Starmer gives NHS doctors 48-hour ultimatum as Prime Minister condemns strikes

Sir Keir Starmer has accused resident doctors of acting “recklessly” and issued them with a 48-hour ultimatum to avert a major six-day strike, after union leaders walked away from what the government called a “landmark” pay deal.
The Prime Minister, writing in The Times, warned that walking away from negotiations was “the wrong decision” and that no one would benefit from rejecting the offer. He stated that resident doctors, the NHS, and patients would all be worse off, highlighting that each round of strikes costs the health service an estimated £250 million to £300 million in cover.
An Ultimatum and a Threat
Sir Keir’s intervention raises the political stakes significantly. He has given the British Medical Association’s (BMA) Resident Doctors Committee until the beginning of next week to reconsider, threatening to withdraw the offer entirely. Furthermore, he has warned that the government’s pledge to create up to 4,500 additional specialty training posts—with 1,000 brought forward for this year’s applicants—is contingent on the strikes being called off.
The BMA announced the six-day walkout last week, with action set to begin at 7am on Tuesday 7 April, immediately after the Easter bank holiday weekend, and run until 6:59am on Monday 13 April. This marks the 15th round of industrial action by resident doctors since March 2023, with a total of 59 days already lost to strikes.
The Details of the Rejected Deal
The government has expressed “enormous disappointment” at the rejection of an offer it states was developed in partnership with the BMA over three months. Health Secretary Wes Streeting described it as a generous package worth approximately £700 million.
At its core was a multi-year proposal. For the 2026-27 year, it included a headline pay increase of 3.5%, in line with the recommendation of the independent Review Body on Doctors’ and Dentists’ Remuneration. However, due to reforms in pay progression, the government said this would translate into an average basic pay uplift of 4.9% for resident doctors. This would mean a new, full-time doctor in their first year after medical school would have a basic pay of £41,226—a rise of at least 6.2% to 7.1% for the lowest paid, and almost £12,000 higher than the starting wage in 2022/23.

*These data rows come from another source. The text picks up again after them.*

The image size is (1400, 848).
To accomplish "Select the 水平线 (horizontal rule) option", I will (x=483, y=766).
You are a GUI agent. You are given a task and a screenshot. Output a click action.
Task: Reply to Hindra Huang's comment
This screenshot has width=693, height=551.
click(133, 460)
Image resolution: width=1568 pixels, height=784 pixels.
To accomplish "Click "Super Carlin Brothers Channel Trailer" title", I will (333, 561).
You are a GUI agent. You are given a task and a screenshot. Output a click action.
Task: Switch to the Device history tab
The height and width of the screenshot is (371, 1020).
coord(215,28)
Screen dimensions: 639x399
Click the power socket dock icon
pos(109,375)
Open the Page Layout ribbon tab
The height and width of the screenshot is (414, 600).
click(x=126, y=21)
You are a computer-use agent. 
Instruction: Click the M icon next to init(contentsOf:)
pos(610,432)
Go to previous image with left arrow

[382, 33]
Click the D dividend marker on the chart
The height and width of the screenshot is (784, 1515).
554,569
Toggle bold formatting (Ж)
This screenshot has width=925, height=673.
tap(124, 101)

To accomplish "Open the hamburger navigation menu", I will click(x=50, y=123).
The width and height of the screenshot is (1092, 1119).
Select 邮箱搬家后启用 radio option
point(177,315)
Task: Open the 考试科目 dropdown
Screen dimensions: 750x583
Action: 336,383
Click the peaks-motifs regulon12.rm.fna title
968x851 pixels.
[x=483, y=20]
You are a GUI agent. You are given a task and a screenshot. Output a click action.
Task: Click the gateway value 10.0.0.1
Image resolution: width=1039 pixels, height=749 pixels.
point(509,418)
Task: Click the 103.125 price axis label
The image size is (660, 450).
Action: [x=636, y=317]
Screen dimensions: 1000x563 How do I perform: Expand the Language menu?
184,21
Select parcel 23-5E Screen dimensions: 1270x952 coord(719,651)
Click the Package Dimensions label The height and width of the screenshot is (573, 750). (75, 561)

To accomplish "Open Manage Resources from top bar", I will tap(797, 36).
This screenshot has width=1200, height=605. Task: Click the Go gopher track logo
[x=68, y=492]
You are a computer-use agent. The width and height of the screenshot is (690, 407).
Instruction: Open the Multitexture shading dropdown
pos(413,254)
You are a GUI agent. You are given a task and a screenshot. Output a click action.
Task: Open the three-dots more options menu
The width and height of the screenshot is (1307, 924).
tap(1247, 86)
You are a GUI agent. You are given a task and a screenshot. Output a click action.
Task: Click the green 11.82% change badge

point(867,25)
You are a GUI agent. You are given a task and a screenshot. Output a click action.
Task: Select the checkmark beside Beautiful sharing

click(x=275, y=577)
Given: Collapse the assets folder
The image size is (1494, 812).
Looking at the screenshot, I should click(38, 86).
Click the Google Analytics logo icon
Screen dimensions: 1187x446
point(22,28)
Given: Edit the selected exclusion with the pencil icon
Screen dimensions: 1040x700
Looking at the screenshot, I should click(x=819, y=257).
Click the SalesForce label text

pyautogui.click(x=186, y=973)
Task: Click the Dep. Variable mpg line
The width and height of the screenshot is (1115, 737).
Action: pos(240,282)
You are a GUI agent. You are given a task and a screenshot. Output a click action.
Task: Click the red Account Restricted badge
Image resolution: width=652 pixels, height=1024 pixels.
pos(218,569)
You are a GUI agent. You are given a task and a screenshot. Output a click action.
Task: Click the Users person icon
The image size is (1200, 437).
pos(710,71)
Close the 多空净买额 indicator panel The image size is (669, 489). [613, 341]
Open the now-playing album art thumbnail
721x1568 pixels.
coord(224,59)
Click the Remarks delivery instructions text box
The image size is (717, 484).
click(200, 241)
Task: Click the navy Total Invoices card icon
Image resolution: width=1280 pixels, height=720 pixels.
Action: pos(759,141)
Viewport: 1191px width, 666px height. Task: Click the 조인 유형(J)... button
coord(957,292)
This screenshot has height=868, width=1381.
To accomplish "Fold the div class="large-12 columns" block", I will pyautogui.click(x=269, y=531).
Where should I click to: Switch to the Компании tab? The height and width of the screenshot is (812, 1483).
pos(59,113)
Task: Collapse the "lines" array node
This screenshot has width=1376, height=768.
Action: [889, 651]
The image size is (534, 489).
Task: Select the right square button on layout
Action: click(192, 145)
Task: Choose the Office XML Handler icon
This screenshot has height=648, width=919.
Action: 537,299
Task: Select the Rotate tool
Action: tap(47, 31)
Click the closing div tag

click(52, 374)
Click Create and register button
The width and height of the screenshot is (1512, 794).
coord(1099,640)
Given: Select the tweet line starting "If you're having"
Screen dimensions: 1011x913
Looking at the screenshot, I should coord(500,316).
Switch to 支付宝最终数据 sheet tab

For the most experienced resident doctors, basic pay would have risen to £77,348. The government argued that with additional earnings for overtime, weekends, and other allowances, some could theoretically earn more than £100,000 annually. Ministers also stress that resident doctors have already received a 28.9% pay rise over the last three years, and that the new deal would leave them 35.2% better off than four years ago.
Beyond pay, the offer included several other elements: reimbursement for expensive Royal College exam fees, which can be as high as £3,700 for specialities like ophthalmology; contractual reforms for locally employed doctors; and a new system for more frequent pay rises based on competencies. The centrepiece of non-pay benefits was the creation of thousands of new specialty training places to address severe bottlenecks in career progression.
Why the Deal Collapsed
The BMA’s Resident Doctors Committee rejected the offer without putting it to its wider membership for a vote, a decision criticised by the government and NHS leaders. The union said it had been “negotiating in good faith for weeks” but accused the government of “shifting the goalposts” on the pay element.
A fundamental disagreement lies in the timeline and sufficiency of the £700 million package. The BMA wanted the investment delivered within the 2026-27 financial year, while the government proposed spreading it over three years. The union maintains the offer is “insufficient” to address long-term pay erosion, arguing that resident doctors have seen their pay fall by approximately 20% in real terms since 2008. Their central demand remains a 26% pay restoration to 2008 levels.
NHS England’s chief executive, Jim Mackey, said negotiations felt “very, very, very close” to a deal and warned the dispute could now continue for the “foreseeable future.”

The Mounting Impact of Continued Strikes
The immediate consequence of the deadlock is the imminent six-day strike, which NHS leaders fear is intended to cause “maximum harm” to services following the holiday period. Glen Burley, NHS England’s financial reset and accountability director, stated the timing “feels like it’s trying to push maximum harm.”
The cumulative impact of industrial action is vast. Since the end of 2022, at least 1.7 million hospital appointments and procedures have been rescheduled due to strikes. The total financial cost to the NHS is estimated to be in the billions, with the five-day strike in July 2025 alone costing around £300 million.
Health Secretary Wes Streeting has accused the BMA of a “shocking disregard for patient safety,” labelling the strikes “self-indulgent, irresponsible and dangerous.” The government warns that emergency services will be prioritised, but thousands of planned appointments will inevitably be cancelled, adding to the existing backlog. Staff not striking may also have annual leave cancelled to maintain essential cover.
In a further twist, hundreds of workers at the BMA union itself are also on strike over their own pay dispute, with the GMB union claiming their pay has eroded by almost 17% since 2012, creating a surreal overlap of industrial action.